Tips for Teaching Reading and Writing

Below are just a start for tips to teach reading and writing. More information can be found in the Tutor Handbook that you received during the two day Tutor Training Workshop. If you have questions you can contact an Adult Literacy Program staff member.

Teaching Reading

  • Remember to consider your learner’s interests and goals when planning any kind of lesson and when choosing teaching materials.
  • Help build your learner’s background information by reading and discussing interesting news and articles.
  • If your learner has children, encourage him/her to read to them. Discuss the importance of letting children see their parents reading.
  • Model what good readers do. (We don’t complete worksheets. We do talk about books and other things we have read!)
  • Encourage silent reading.
  • Spend time with our resources and become an expert on books at your learner’s level.
  • Talk about the strategies that good readers use: drawing conclusions, finding the main idea, reading for specific information, sequencing material, making predictions, understanding text organization, summarizing.
  • Encourage reading outside of the lessons.
  • Make use of “manipulative letters”; these could be magnetic letters like the ones that might be on your fridge, or “Scrabble” letter tiles, or ones you make yourself with a marking pen and card stock.
  • Include Word Recognition, Vocabulary Instruction, Fluency Practice and Comprehension Strategies in every lesson.

Teaching Writing

  • Struggling writers tend to focus on the mechanics of writing rather than the ideas they are trying to express.
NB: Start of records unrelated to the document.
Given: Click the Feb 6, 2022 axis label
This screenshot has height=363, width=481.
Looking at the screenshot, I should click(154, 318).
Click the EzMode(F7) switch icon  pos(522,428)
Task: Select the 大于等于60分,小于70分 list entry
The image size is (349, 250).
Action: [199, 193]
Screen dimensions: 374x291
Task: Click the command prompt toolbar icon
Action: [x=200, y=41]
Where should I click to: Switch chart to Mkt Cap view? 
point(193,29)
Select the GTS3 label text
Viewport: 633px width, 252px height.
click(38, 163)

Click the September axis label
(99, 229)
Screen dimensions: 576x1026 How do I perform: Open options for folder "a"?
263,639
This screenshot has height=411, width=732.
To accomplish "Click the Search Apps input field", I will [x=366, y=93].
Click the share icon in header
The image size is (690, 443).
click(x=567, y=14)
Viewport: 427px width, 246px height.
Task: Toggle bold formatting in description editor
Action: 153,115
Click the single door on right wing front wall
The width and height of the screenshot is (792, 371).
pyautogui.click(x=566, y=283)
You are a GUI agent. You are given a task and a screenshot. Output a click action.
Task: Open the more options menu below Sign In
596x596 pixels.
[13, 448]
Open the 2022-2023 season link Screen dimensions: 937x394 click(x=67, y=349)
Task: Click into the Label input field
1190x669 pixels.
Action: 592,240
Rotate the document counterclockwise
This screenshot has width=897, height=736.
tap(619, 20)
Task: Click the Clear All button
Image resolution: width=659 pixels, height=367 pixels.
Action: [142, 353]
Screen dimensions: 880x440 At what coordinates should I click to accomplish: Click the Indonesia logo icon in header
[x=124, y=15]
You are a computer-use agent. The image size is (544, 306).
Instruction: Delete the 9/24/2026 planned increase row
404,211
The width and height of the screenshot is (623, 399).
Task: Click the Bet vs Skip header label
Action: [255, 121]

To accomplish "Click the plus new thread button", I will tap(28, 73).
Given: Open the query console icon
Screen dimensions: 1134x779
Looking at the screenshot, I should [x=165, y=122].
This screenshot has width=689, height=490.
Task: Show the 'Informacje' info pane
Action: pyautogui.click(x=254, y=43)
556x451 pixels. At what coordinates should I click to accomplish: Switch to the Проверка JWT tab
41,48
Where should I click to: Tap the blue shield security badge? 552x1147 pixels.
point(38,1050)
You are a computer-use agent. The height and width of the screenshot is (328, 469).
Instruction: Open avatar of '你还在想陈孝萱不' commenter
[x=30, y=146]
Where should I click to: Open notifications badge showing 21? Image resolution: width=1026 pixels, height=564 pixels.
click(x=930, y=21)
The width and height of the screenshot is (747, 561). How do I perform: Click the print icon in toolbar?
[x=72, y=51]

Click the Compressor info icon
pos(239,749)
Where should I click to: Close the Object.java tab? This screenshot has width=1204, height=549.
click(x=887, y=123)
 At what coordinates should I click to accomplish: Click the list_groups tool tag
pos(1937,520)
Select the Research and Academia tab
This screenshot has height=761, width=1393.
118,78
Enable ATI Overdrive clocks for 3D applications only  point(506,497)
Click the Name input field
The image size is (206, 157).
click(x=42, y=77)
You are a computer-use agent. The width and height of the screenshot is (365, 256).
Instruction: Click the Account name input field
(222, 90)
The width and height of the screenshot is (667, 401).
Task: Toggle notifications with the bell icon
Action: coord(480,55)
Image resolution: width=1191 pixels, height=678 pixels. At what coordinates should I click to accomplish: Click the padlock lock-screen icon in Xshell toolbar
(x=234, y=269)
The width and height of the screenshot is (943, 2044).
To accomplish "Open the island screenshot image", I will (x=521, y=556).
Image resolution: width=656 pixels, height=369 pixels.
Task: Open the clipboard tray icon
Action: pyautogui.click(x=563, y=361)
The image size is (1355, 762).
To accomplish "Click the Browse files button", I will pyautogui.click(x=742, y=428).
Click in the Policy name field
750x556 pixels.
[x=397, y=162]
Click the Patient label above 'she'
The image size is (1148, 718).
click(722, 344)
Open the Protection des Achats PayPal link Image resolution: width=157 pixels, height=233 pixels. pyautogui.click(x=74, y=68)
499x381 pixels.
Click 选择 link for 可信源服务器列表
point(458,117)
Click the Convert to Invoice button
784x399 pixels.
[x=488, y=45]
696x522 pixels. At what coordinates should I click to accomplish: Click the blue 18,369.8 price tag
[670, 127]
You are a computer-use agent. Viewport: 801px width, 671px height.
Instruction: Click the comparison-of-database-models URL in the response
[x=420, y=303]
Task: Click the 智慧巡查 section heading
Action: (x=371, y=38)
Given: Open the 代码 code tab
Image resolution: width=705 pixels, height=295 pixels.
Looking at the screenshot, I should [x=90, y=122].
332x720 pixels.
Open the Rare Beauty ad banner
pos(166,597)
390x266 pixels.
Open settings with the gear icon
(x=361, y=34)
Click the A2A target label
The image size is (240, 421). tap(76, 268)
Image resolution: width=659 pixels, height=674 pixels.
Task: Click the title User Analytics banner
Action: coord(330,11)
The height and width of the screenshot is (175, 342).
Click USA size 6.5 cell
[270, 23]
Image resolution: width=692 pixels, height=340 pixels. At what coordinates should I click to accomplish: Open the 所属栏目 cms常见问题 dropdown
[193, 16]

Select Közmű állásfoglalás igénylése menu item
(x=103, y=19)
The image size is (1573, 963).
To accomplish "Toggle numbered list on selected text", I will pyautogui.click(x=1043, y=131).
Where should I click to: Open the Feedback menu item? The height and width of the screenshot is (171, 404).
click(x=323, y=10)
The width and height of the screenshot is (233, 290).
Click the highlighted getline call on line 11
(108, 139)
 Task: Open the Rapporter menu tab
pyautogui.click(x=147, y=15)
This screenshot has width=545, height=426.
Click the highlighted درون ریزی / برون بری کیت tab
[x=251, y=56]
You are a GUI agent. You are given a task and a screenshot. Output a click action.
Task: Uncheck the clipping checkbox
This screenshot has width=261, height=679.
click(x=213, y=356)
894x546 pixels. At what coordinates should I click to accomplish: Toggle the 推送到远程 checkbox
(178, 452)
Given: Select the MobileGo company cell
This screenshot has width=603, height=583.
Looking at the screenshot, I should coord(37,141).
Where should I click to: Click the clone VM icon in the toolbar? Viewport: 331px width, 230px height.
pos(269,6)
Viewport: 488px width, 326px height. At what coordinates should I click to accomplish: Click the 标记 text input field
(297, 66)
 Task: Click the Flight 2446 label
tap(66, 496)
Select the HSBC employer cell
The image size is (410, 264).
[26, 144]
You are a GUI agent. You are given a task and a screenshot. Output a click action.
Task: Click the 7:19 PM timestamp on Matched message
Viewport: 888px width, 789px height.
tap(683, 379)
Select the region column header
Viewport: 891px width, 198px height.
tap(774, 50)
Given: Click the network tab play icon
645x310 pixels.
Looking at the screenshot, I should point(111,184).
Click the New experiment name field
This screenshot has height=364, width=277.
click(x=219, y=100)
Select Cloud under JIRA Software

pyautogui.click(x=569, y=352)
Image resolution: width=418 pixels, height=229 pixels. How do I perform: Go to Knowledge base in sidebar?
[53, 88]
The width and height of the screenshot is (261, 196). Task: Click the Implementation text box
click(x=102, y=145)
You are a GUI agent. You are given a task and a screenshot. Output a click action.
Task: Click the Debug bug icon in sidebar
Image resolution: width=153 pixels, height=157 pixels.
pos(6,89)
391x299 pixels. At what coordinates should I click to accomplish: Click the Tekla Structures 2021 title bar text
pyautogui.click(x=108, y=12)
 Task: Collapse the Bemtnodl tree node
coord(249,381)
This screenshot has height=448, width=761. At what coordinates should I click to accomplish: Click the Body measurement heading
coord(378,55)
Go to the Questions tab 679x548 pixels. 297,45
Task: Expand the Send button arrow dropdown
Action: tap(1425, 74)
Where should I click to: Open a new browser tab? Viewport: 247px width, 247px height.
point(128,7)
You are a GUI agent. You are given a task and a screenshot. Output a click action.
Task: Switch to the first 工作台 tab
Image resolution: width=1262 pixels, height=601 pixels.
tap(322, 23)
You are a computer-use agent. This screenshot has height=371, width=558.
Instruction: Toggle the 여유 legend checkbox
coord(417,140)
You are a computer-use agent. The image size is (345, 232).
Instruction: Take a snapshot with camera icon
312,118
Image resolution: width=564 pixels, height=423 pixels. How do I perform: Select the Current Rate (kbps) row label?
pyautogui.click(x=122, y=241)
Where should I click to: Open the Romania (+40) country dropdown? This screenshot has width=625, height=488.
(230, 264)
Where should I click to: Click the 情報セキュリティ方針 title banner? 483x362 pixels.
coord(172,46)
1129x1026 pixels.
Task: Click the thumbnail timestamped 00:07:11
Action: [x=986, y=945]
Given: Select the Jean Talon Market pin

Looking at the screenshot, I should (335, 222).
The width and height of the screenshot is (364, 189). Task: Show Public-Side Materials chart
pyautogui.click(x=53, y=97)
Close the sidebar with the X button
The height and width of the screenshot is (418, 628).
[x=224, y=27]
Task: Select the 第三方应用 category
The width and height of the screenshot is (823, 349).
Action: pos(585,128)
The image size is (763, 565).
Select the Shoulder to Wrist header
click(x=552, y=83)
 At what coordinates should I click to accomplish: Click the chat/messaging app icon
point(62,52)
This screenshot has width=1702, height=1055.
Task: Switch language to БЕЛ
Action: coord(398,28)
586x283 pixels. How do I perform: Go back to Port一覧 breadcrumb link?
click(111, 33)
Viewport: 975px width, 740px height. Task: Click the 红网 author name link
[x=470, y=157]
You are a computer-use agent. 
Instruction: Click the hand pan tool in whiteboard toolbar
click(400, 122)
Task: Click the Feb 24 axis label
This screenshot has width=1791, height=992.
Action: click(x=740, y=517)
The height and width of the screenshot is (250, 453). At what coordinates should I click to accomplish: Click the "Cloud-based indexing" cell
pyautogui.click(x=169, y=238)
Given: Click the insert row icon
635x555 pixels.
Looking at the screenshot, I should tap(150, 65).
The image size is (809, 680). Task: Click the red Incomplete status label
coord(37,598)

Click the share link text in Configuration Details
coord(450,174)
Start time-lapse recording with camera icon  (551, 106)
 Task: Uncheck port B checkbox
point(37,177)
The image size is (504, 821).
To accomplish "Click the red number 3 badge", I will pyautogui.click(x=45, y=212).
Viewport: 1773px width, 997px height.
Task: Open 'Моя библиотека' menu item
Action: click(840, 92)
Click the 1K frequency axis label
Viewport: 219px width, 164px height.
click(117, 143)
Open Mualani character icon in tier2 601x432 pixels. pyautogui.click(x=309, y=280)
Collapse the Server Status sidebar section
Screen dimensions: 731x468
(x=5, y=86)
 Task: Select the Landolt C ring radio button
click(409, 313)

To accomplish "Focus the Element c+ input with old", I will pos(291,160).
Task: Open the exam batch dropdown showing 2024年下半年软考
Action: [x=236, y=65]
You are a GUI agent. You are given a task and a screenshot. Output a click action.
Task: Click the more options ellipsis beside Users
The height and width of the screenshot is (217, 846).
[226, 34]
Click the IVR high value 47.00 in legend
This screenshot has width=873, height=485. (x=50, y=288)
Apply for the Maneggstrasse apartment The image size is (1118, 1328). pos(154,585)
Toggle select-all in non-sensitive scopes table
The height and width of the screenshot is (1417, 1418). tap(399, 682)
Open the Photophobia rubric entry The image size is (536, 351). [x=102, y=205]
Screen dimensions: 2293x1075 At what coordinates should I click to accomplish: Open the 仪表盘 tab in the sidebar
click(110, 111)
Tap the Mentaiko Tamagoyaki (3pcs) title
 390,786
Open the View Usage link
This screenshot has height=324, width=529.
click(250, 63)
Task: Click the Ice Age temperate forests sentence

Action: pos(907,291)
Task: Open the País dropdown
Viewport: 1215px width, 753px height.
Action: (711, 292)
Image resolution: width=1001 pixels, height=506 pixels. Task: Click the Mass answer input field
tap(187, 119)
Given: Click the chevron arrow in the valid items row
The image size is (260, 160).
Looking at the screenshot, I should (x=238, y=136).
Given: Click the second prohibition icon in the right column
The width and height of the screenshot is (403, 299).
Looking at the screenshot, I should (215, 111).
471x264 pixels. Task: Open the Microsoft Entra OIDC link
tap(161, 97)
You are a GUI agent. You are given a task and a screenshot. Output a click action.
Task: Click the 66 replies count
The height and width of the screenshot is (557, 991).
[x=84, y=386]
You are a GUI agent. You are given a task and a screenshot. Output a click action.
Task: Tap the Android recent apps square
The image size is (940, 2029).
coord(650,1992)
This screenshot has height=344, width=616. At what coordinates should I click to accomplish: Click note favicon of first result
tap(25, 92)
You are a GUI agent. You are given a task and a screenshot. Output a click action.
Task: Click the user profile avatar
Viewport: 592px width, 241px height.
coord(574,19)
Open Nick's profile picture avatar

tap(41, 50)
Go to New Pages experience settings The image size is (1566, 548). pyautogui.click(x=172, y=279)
As the tutor, you need to initially focus on reading the learner’s writing versus evalutating it. Later when the learner is more fluent will be a better time to focus on writing conventions such as spelling and punctuation.
  • Many learners are very reluctant to write anything, let alone a complete message. Start small and provide lots of topic suggestions.
  • When learners write about a topic that they know and care about, their motivation and ownership increase.
  • Encourage your learner to write frequently and regularly.
  • Have your learner read his writing aloud to you, and give positive feedback.